3.4. In Vivo Focal Cerebral Ischemia

All experiments were carried out in adult male C57Bl/6J mice (Charles River, UK) under an appropriate Home Office Licence and adhered to regulations as specified in the Animals (Scientific Procedures) Act (1986). Transient focal ischemia (15 min) was induced by intraluminal filament occlusion of the right middle cerebral artery (MCA). Animals were anaesthetized and maintained with isoflurane (2%) in a mixture of 30% O2 and 70% N2O by face mask. Focal cerebral ischemia was induced by the occlusion of the right MCA with an 8–0 nylon monofilament (Ethicon, Kirkton, Scotland) coated with a mixture of silicone resin (Xantoprene, Bayer Dental, Osaka, Japan) and hardener (Elastomer Activator, Bayer Dental). Briefly, the right common carotid (CCA), external carotid (ECA), and internal carotid (ICA) arteries and their branches were exposed through a midline cervical incision. A 6–0 silk suture was tied around the CCA proximal to the bifurcation of the ECA and ICA and then a second suture tied around the ECA distal to the superior thyroid artery (STA).

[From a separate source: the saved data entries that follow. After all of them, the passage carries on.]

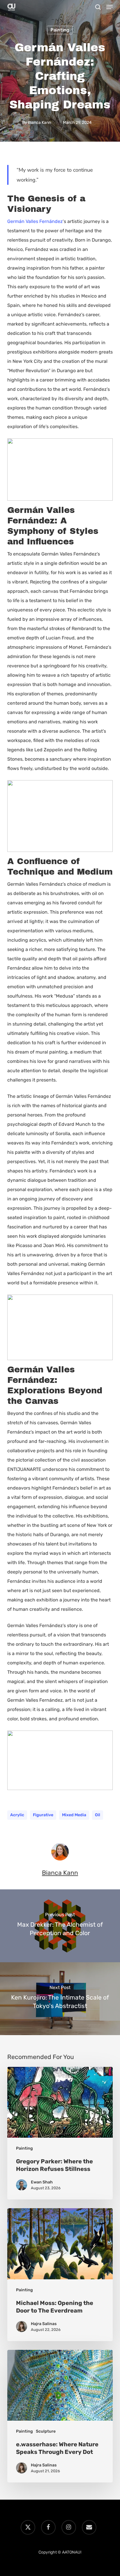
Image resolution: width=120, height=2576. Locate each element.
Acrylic (17, 1814)
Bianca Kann (39, 122)
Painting (59, 30)
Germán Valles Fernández (35, 221)
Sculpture (46, 2431)
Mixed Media (74, 1814)
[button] (109, 7)
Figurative (43, 1814)
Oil (97, 1814)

The STA and occipital artery (OA) were closed by electrocoagulation. The silicone-coated monofilament (diameter 220 μm) was introduced into the CCA via a small incision and advanced 10 mm distal to the carotid bifurcation so as to occlude the MCA. Following the occlusion, mice were then recovered from anaesthesia briefly and placed in an incubator (30°C) before being reanesthetized in order to remove the monofilament to allow reperfusion. Wounds were sutured closed and anaesthesia discontinued. After reperfusion of 3.75 h (n = 6), mice were reanesthetized briefly with 5% isoflurane and decapitated. The brains were rapidly removed, and the regions supplied by the MCA (striatum and cortex) were dissected within the ipsilateral and contralateral MCAO territory, frozen in liquid nitrogen, and kept at −80°C for subsequent RNA analysis. Frozen tissue samples (ipsi- and contralateral) were weighed and homogenised in a 1 ml glass Dounce homogeniser, and RNA was isolated as described above using the Stratagene Absolutely RNA mini prep kit (Stratagene). Sham-operated animals were treated as above except that no occlusion of the MCA was performed.